Comparison of Interactive Trees and GC&RT and GCHAID

While the methods available in the Interactive Trees module are very similar and in some ways more flexible than those provided in the General Classification and Regression Trees (GC&RT) and General CHAID (GCHAID) modules, there are some important differences in these procedures, as well as specific advantages and disadvantages.

V-Fold Cross-Validation of Trees and Tree-Sequences

The technique of v-fold cross-validation is used in various analytic procedures of STATISTICA to avoid overfitting of the data. In short, when fitting a model to a data set, you can make the model so complex (i.e., include so many model parameters) that it will reproduce the data almost perfectly. The problem, of course, is that such models will likely do much worse when applied to new data, i.e., when used to make predictions or compute predicted classifications for cases or observations that were not used for fitting the model. In general, when fitting a complex model to relatively small data sets (relative to the complexity of the model) there is always the problem of fitting esoteric aspects of the specific sample in the analysis (learning sample, from which parameters are estimated), which will not generalize to the population at large and, hence, are not useful for prediction.

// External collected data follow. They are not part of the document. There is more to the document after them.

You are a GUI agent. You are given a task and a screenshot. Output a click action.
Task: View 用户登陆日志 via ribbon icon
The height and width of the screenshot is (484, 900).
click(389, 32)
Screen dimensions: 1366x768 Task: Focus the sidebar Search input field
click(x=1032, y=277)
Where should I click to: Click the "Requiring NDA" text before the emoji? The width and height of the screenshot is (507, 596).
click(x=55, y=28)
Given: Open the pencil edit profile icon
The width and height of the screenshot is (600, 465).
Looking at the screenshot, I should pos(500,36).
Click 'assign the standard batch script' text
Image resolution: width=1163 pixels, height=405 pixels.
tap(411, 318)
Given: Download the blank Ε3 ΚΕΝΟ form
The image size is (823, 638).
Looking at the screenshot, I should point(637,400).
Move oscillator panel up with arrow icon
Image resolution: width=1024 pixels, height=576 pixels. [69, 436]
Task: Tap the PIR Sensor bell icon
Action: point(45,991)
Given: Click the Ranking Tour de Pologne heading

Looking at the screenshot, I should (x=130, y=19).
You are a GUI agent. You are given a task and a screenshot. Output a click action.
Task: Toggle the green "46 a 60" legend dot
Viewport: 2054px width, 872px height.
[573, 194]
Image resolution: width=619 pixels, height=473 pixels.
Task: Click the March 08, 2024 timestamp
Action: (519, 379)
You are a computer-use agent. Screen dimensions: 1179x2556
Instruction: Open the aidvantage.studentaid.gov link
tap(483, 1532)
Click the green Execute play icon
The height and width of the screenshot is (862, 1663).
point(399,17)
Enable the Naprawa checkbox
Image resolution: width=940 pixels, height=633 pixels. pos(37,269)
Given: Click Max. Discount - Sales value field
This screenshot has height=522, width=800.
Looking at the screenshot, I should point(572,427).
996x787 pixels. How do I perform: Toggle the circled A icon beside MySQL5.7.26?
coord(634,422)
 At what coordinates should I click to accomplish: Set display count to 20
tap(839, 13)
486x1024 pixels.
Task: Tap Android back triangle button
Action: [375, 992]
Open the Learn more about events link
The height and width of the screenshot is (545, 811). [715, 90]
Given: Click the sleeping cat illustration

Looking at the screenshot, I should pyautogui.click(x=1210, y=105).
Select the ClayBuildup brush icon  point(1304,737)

In several modules of STATISTICA, such as the General Classification and Regression Trees (GC&RT) or Classification Trees modules, you can use v-fold cross-validation methods to fit the entire sequence of trees (built by the respective algorithm for building the tree) v times to different subsamples of the data, and evaluate the predictive power (validity) of the respective models. This technique enables you to evaluate the steps of the automatic tree building process, and to select (automatically) a particular tree that appears most stable and valid, i.e., produces the most accurate predictions in observations that were excluded from the model (tree) building procedure itself. V-fold cross-validation of the tree sequence is an extremely powerful and useful tool for predictive data mining because it often yields simple models with optimum predictive validity.

In the Interactive Trees (C&RT, CHAID) module, v-fold cross-validation can be applied only to individual trees, not to the entire tree sequence. Since you (the user) can build trees interactively and grow and remove branches of the tree without necessarily building a sequence of trees (from simple to more complex), the program will not apply v-fold cross-validation to pick a best tree. Instead, you can only compute v-fold cross-validation error (cost) estimates for the automatically built final (chosen) tree, to get a basic idea of how useful the solution might be for predicting new observations.

Interactive trees may or may not generalize to new observations. The inability to apply v-fold cross-validation methods to an algorithmically (systematically) computed sequence of trees to select the solution with the greatest predictive validity is a major drawback of all programs that use interactive building of trees. In short, you cannot be sure whether the final solution for a tree model that you decided on after detailed interactive analyses will generalize to new samples, i.e., yield accurate predictions or predicted classifications for new cases.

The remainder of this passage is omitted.